In a viewpoint article (published online on August 13, 2015 in JAMA Oncology), a medical student and two clinicians from the University of Michigan Medical School in Ann Arbor proposed that telemedicine can potentially relieve anxiety associated with waiting for in-person consultations. They used conveying biopsy results as an example of how a telemedicine encounter could be used to deliver bad news.
Because a positive biopsy result usually elicits shock and disbelief, the authors propose that if the bad news is delivered via telemedicine in advance of an in-person consultation, a more meaningful conversation about prognosis and treatment options would occur during the in-person visit. In addition, the telemedicine approach also gives the patient some time to process the results alone or with their family and support system.
The authors cite studies in which message content and timeliness were noted by patients as the most important factors when delivering bad news. A measure rating low in the studies was nonverbal support (eg, hand-holding). This makes sense since a visit establishing a cancer diagnosis is usually the first, or one of the first visits, the patient makes. There hasn’t been enough time or interaction to form a patient—physician bond. It appears that hand-holding and other nonverbal support are only helpful when a relationship exists between the physician and patient.

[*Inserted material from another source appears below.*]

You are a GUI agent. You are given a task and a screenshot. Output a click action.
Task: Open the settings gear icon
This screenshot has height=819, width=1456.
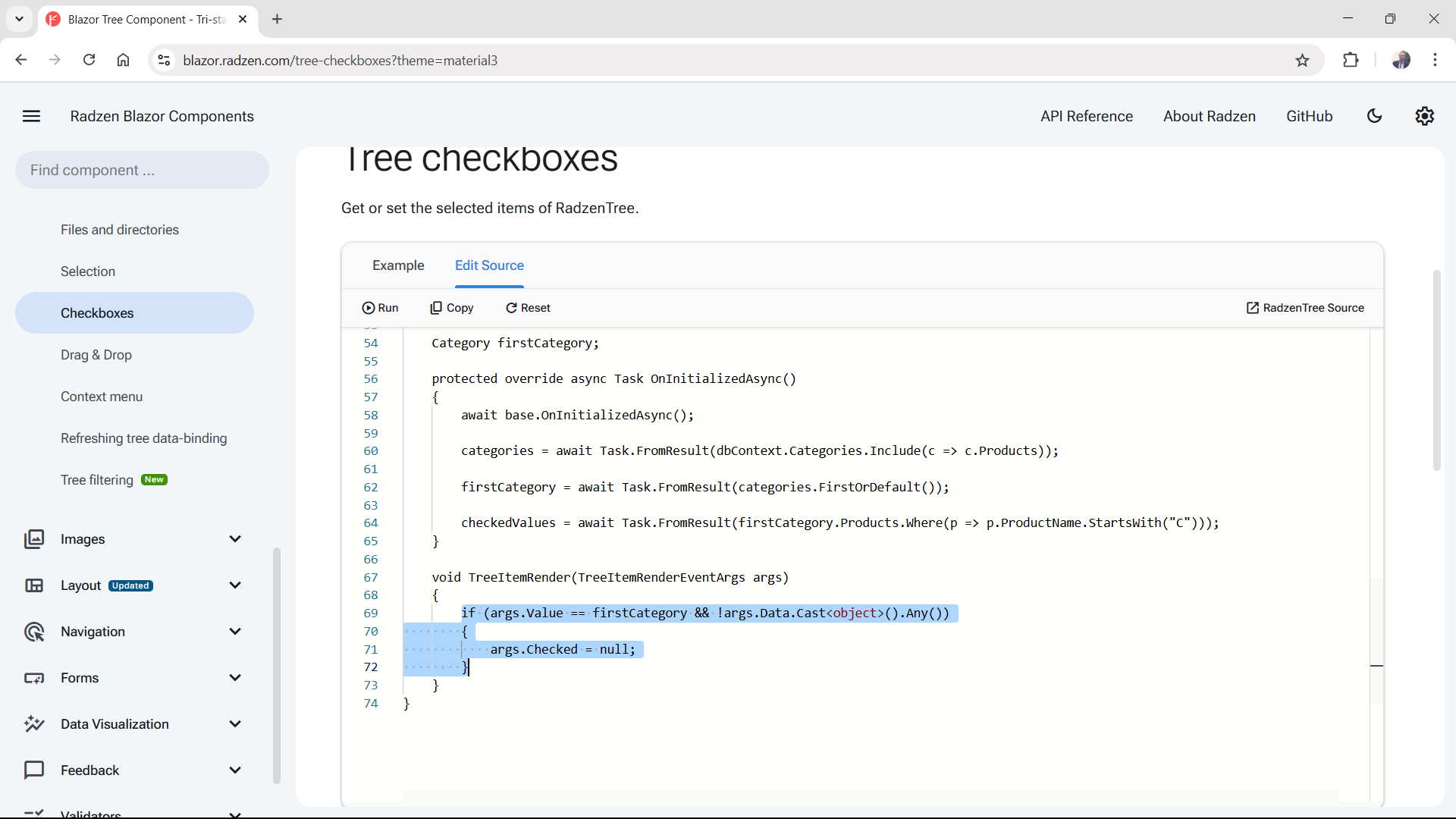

As telemedicine and other forms of technology are increasingly being used in healthcare, it’s likely that new ways of using this technology will be examined. In the example of relaying biopsy results, it appears that it is not only a cost-effective measure, but one that also better prepares the patient for a meaningful in-person discussion.
Krishnan N, Fagerlin, A, Skolarus TA. Rethinking patient-physician communication of biopsy results—the waiting game [published online before print August 13, 2015]. JAMA Oncology.